Un jour, alors que Luciana* et lui sont seul·es à la maison, il sort de sa chambre en sous-vêtements et lui lance un commentaire sexuel obscène. Il l’attrape et utilise la force pour tenter de la violer. Elle refuse avec force, résiste et parvient à s’enfuir. Il continue par la suite de la harceler avec des messages à caractère sexuel. Craignant d’être expulsée, Luciana* n’ose pas dénoncer son agresseur. À la fin octobre, le sous-locataire est finalement contraint par le logeur de Luciana* de quitter le logement. Avant de partir, il dérobe de l’argent au logeur et à Luciana*.
Le logeur porte alors plainte pour vol. Interpellé en début novembre, l’agresseur dénonce alors en retour Luciana* pour séjour illégal. Celle-ci est auditionnée par la police en avril 2025 et soumise à des pressions pour avouer le nom de ses employeurs. Les policiers ne lui posent en revanche aucune question sur les circonstances de sa dénonciation. Luciana* essaie d’expliquer qu’elle a été victime d’un vol et d’une tentative de viol, sans succès.

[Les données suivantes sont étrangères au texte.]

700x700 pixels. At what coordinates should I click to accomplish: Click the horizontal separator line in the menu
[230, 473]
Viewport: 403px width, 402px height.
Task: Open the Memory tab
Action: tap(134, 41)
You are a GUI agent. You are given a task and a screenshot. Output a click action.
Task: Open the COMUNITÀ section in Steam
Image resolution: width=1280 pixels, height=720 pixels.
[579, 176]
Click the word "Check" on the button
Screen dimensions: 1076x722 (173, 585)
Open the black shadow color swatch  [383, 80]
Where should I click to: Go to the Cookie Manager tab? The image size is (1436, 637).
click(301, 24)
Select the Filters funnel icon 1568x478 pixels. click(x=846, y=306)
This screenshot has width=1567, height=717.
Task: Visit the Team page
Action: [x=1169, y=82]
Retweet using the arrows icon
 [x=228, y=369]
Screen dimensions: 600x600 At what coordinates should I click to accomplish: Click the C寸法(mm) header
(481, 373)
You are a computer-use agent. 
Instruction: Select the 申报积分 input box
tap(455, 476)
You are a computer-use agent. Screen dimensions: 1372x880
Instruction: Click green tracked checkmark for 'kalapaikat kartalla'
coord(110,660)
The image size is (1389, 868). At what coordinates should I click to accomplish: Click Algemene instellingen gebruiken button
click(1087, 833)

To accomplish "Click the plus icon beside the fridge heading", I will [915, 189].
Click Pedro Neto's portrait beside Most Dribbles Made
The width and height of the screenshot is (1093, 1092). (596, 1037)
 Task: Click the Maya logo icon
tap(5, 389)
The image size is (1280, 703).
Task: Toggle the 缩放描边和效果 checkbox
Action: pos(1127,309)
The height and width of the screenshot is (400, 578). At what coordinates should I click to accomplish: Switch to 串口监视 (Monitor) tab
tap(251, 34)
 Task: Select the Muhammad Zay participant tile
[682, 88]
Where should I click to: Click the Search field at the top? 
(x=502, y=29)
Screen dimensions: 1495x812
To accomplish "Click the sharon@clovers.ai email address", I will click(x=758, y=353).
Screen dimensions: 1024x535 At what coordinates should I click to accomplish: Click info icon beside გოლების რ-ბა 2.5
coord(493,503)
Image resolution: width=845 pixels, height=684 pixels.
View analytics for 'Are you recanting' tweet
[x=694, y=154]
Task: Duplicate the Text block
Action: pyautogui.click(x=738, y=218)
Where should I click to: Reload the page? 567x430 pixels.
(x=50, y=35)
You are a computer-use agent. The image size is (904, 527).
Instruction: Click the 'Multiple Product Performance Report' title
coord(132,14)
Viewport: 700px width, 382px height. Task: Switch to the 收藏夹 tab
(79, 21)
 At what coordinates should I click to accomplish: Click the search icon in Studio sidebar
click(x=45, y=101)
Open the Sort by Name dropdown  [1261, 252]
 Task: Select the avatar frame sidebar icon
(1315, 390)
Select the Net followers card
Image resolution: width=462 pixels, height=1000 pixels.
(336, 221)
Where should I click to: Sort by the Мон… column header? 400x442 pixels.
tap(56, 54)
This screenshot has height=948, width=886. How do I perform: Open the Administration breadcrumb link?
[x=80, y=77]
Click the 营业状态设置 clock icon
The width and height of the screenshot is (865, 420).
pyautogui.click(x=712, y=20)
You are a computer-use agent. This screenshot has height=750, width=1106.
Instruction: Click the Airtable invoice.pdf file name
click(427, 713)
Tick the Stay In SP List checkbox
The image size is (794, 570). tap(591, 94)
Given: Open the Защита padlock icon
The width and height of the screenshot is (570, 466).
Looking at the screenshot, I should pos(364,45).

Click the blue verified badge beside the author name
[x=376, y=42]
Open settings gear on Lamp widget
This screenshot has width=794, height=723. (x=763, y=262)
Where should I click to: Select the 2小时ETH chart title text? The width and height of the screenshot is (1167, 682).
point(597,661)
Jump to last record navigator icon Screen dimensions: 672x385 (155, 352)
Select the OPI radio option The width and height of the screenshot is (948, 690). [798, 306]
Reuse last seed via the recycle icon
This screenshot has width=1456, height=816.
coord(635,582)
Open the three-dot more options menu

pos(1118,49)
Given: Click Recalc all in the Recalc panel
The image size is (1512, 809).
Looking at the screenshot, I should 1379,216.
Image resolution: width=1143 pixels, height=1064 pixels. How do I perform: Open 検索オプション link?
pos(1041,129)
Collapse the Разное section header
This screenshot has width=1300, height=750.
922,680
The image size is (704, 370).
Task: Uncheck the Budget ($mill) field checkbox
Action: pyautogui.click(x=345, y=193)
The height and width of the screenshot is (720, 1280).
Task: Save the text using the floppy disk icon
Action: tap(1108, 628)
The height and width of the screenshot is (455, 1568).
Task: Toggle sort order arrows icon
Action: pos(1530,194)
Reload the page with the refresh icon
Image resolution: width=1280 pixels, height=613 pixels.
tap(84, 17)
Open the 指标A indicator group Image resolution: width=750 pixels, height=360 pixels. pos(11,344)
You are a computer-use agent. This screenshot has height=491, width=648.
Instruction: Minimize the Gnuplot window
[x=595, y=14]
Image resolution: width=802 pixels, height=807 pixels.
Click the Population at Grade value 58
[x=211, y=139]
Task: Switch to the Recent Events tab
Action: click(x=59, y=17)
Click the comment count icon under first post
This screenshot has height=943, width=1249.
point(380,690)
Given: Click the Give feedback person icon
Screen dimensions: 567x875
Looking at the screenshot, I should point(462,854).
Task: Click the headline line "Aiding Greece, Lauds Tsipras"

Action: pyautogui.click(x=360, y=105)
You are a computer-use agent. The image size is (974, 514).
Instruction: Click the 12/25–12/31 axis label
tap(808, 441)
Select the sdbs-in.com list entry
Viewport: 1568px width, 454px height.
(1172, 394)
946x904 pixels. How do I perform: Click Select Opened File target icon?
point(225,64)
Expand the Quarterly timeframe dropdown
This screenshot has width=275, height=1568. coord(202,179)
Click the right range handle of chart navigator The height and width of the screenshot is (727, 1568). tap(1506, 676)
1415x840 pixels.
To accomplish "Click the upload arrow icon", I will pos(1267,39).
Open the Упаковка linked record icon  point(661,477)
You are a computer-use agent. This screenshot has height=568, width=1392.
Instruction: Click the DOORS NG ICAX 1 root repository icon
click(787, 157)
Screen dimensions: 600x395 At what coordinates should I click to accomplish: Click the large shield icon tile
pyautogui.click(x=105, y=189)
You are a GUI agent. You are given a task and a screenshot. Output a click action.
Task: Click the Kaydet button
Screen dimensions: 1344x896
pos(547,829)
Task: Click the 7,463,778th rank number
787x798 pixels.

Elle reçoit une ordonnance pénale en juillet 2025 qui la condamne pour infraction à l’art 115 de la LEI et elle écope de 70 jours-amende avec un sursis de 3 ans. Elle doit également payer les frais de procédures de 500 francs. Son dossier est transféré au SEM et à l’OCPM pour le prononcé de son renvoi.
Quant à son agresseur, il court toujours. Craignant d’être expulsée, c’est le logeur de Luciana* qui porte plainte pour vol contre cet homme. Néanmoins, au motif d’un manque de preuves, le Ministère public prononce une ordonnance de non-entrée en matière. Pire encore, le logeur de Luciana* se voit à son tour condamné pour avoir hébergé une personne sans papiers.